If my memory serves me well, I have never seen the original 1974 film, a cult Canadian horror directed by Bob Clark, who went on to direct ‘Porky’s’ - both I and II! Although the classic 1978 John Carpenter film ‘Halloween’ is routinely cited as the first modern day slasher film, a lot of people contend that the honour should go to ‘Black Christmas’.

The 2006 remake was written, directed and co-produced by Glen Morgan, a veteran of ‘The X Files’ and co-writer of the first and third ‘Final Destination’ films, alongside director James Wong, another ‘X Files’ veteran and one of the producers of ‘Black Christmas'.

I wasn’t especially familiar with many of the cast. Michelle Trachtenberg played Dawn Summers in the TV show ‘Buffy the Vampire Slayer’ and had lead roles in the films ‘Euro Trip’ and ‘The Ice Princess’. Lacey Chabert was one of the ‘plastics’ in ‘Mean Girls’. Kristen Cloke is the wife of Glen Morgan and Andrea Martin was one of the cast of the original film. Her role was originally offered to Margot Kidder, another actress who starred in the original.

Clearly, based on some of my other reviews collected on this site, I have a liking for rubbish films – or, at least, a certain kind of rubbish film, for example cheap and cheerful horror films. I don’t deny that. I would argue about the definition of “rubbish” in some cases. I do not consider ‘I Know What You Did Last Summer’, ‘The Faculty’ or ‘The Grudge’ to be rubbish films by any stretch of the imagination, although others would certainly contend that they are.

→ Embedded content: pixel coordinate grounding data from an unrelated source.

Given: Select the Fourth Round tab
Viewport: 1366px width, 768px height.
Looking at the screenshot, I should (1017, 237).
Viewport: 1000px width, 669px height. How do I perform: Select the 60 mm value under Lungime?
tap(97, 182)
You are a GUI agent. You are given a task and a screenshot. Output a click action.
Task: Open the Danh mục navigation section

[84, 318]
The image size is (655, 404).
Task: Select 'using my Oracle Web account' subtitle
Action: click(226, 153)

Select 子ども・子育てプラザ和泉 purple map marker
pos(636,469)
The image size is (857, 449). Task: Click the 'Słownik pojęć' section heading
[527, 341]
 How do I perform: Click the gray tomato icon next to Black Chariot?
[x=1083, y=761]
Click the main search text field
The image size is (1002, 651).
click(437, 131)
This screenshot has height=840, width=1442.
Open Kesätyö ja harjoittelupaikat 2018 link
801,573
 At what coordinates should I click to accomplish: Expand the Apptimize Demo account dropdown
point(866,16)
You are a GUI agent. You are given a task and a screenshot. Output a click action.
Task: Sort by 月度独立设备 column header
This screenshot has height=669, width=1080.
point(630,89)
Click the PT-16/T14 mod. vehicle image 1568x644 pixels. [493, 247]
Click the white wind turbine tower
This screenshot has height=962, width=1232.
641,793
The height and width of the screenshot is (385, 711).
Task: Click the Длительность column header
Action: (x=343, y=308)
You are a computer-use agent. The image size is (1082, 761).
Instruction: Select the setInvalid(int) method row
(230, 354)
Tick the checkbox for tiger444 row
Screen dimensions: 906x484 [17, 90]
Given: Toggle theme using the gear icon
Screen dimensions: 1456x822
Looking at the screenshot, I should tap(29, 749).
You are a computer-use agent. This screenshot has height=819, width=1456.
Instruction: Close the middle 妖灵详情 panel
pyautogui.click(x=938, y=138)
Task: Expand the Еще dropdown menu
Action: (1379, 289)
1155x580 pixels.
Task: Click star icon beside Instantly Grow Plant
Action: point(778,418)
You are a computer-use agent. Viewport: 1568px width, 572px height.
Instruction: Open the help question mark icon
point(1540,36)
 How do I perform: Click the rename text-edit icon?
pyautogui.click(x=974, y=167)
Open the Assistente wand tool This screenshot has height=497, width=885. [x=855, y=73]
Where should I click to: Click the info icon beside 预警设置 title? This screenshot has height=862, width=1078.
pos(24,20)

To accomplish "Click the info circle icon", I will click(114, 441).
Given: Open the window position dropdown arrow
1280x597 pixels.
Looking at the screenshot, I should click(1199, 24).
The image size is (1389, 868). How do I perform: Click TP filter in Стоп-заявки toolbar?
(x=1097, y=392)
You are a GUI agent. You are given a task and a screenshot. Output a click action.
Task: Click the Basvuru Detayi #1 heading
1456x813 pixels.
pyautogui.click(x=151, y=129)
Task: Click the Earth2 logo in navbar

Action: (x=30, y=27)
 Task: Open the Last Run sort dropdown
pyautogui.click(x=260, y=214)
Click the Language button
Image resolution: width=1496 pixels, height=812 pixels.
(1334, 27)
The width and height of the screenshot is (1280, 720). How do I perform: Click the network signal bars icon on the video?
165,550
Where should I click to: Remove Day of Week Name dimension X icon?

In the case of the remake of ‘Black Christmas’ it most certainly is rubbish, but I enjoyed watching it, not once, not twice, but three times. Admittedly, on the second and third occasions I was doing something else at the time and it was largely just on in the background.

The plot is simple enough…

Christmas Eve: a group of sorority girls are snowed in at their sorority house and are half-heartedly exchanging presents. The house was the scene of a series of grisly murders several years previously and the killer escapes from a high-security facility. The rest is obvious, as one by one the girls are murdered.

A great deal of the short running time is taken up dealing with the back-story of the killer, a lot which is unpleasant and frankly unnecessary. There is no other attempt at any characterisation and the sorority girls are too 2-dimensional to be either likeable or dislikeable. Morgan seems to have attempted to employ the same quirky off-kilter comic approach that was used in the ‘Final Destination’ films, but it never really comes together. The various killings follow a quickly tedious one-note pattern and lack much inventiveness.

The acting was roundly criticised in many of the negative reviews of the film. Certainly, there are no award winning performances here and I’m not convinced about Kristen Cloke, but the standard of acting is generally adequate. Michelle Trachtenberg is marginally the best of the bunch, even if her character is given to blurting out variations of the word “fuck” at random moments, often for no apparent reason. She does get the best line - “I love you too, but honey, you're really, really smelly.”

Generally speaking, Trachtenberg and Lacey Chabert are probably worthy of better material than this.

As these things go, ‘Black Christmas’ is not a great example of the genre. It doesn't so much have holes in the plot as huge gaping craters and there are a few unpleasant bits that I could have happily done without. That said, it’s a different kind of Christmas film and quite fun in its own way.